Complex grief is often described as a prolonged period of mourning, but that’s a superficial characterization. As suggested by its name, it’s about complications, such as those arising when feelings of guilt, anger, regret or shock are involved.
A nightmarish element is almost always present whenever a case of complex grief is diagnosed. Fitzgerald is quick to cite examples: The young man who backed his car over his four year-old brother killing him; the mother who lost her baby in a scalding tub of water, and the women who discovered the body of her brother a week after his death during a heat wave.
“She was sent to me by her psychiatrist,” reports Fitzgerald, “because she needed to talk about what she saw, and what she smelled…She had to purge herself of that image.”
Fitzgerald recommends those burdened with a horrifying image of a loved one’s death write about their feelings or draw a picture of what they see.
Taking a powerful, internal image and externalizing it has proven to be an effective but controversial means of therapy. Many psychiatrists consider it a dangerous tactic, one that may reinforce the image and further intensify feelings.
Fitzgerald thinks there are benefits to be derived from the retelling of traumatic experiences:
“I start from the beginning and have people tell me their story. Afterwards I look for some technique to resolve their problem. If they are experiencing feelings of guilt I might have them write a letter to the person who died. We might go to the gravesite and they’ll read it out loud. Occasionally I have people write on helium balloons and release their story, particularly if there is guilt or anger that needs to be released. The helium balloon acts in a very symbolic sort of way. Crying has always been regarded as a sign of weakness, but I teach people the opposite, that it takes courage to cry, and that it’s a sign of strength.”
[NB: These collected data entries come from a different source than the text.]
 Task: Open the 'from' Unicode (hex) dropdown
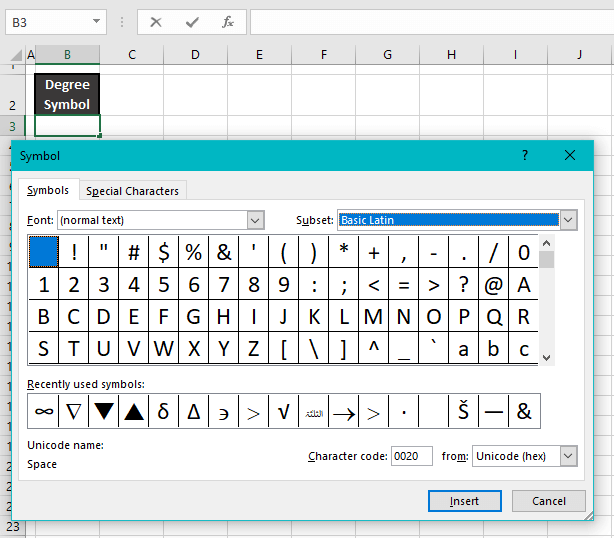(x=568, y=456)
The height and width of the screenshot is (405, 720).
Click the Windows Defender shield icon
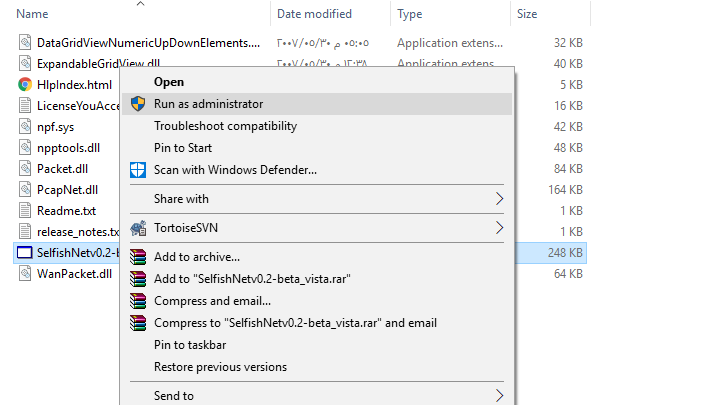point(138,170)
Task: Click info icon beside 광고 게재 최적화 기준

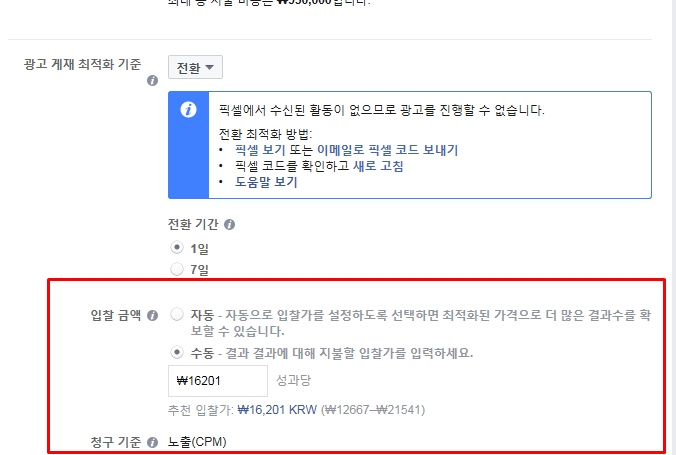Action: (x=152, y=81)
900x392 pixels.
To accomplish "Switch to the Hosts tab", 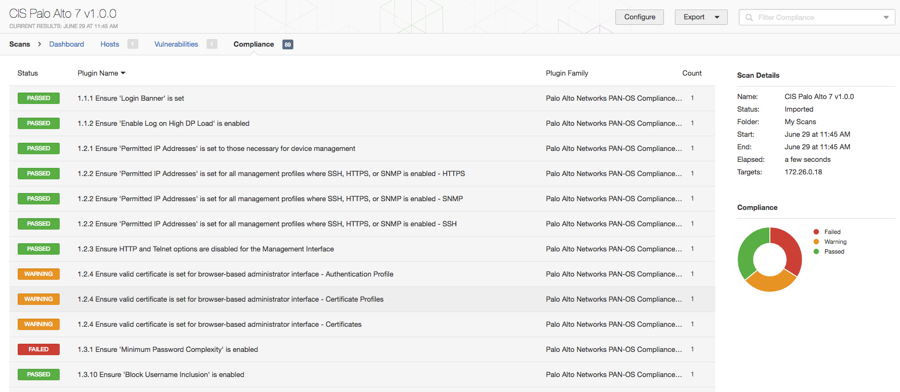I will point(110,44).
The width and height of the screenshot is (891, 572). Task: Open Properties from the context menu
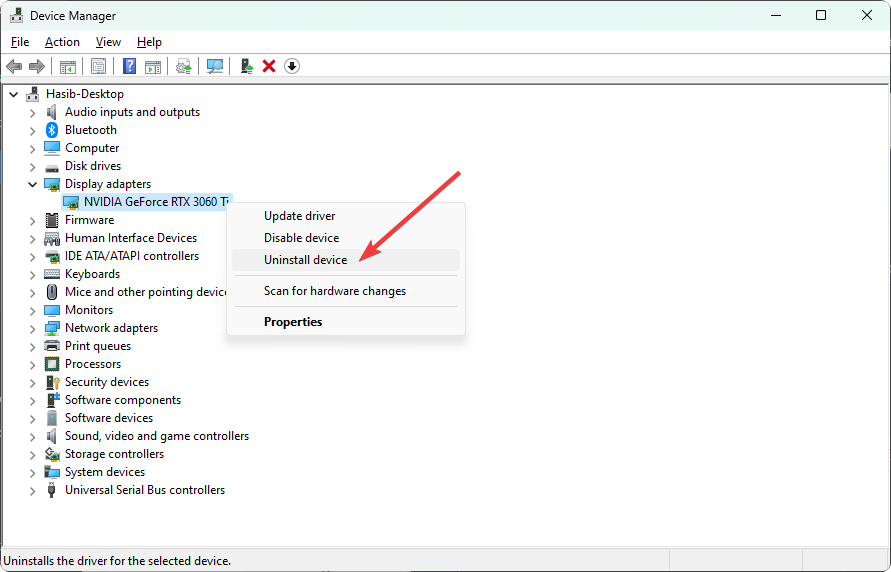292,322
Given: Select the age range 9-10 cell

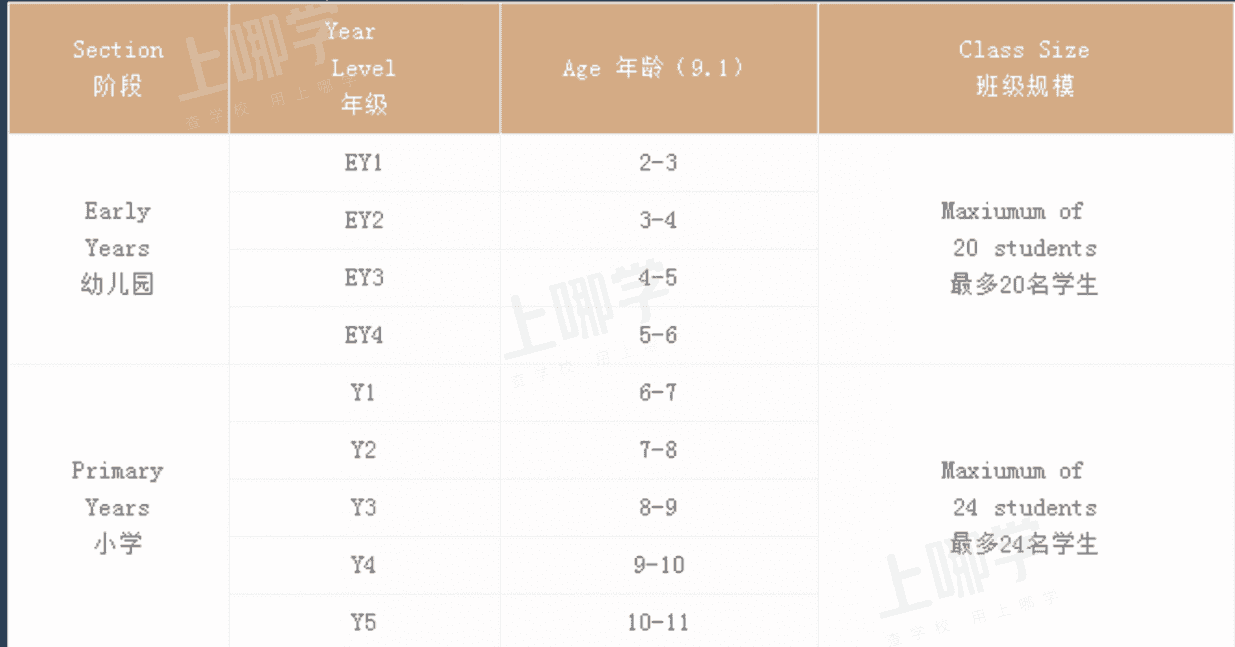Looking at the screenshot, I should pos(659,565).
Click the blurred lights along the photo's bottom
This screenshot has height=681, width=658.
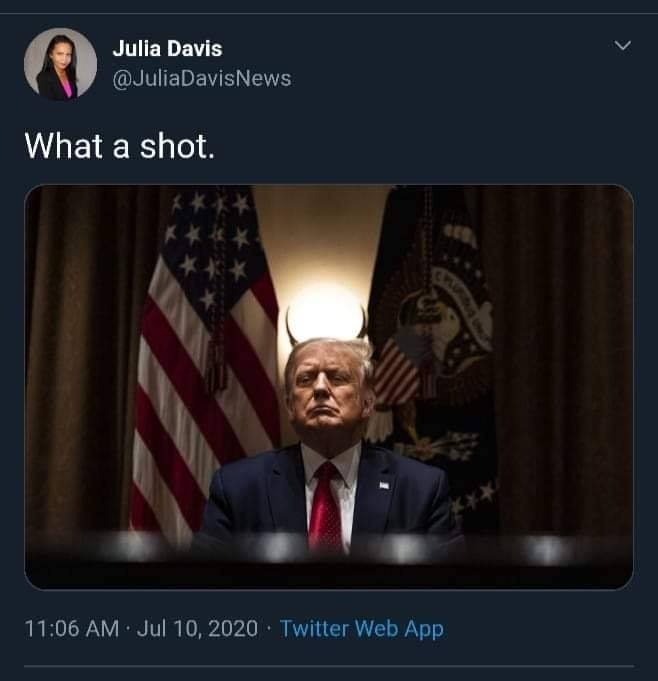(329, 549)
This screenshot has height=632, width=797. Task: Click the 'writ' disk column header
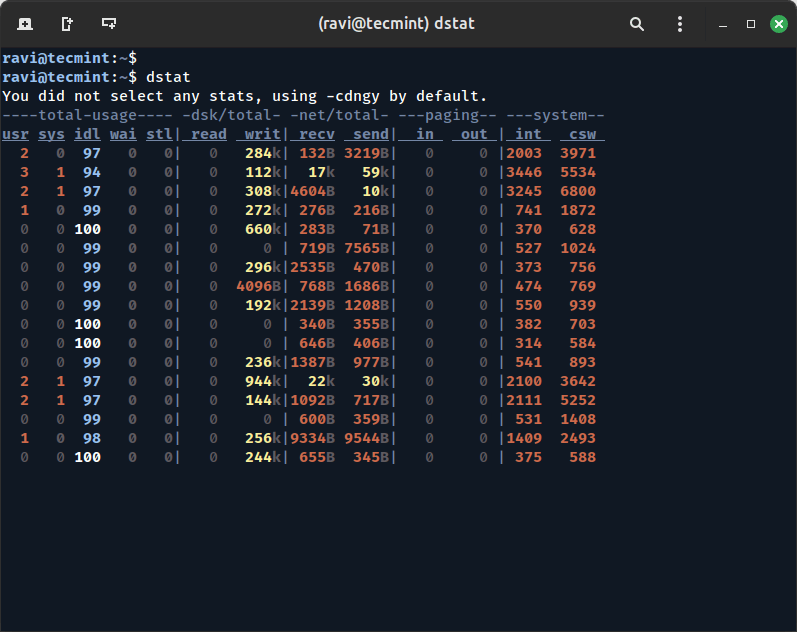point(261,134)
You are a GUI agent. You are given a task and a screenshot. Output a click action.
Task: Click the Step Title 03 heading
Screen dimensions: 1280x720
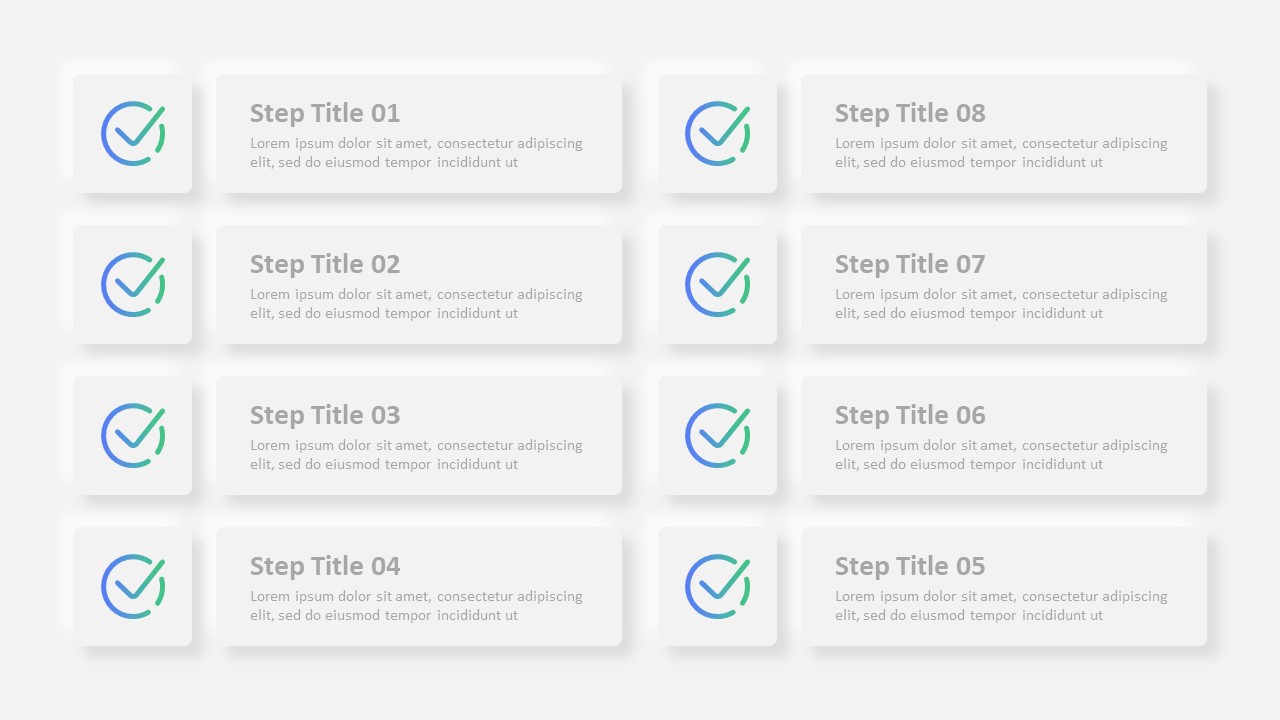pyautogui.click(x=325, y=415)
According to Fitzgerald, verbalizing grief is the first step towards resolving it. She always acts as a listener whenever she’s counseling the bereaved. Her other mantra is to provide a calm, and warm environment for those desperate to unburden themselves.
Dead End:
The following is a sampling of symptoms Fitzgerald identifies as common to those suffering from complex grief:
- Recurring recollections of the death that disrupt your work, home life and leisure time.
- Recurring nightmares of the event.
- Flashbacks and hallucinations.
- Intense anxiety whenever you hear of a similar event.
- Avoidance of any activities or situations that would remind you of the death.
- Preoccupation with the death many months after it occurred.
- Extreme idealizing of the deceased.
- Lack of recall, blank spots in your memory.
- A significant decrease in your interest in normal activities at home or at work.
- Depression combined with increased feelings of sadness, loneliness and hopelessness.
- Detachment and withdrawal from other people in your life.
- Feelings of “survivor guilt” and perhaps self-destructive or self-defeating behavior.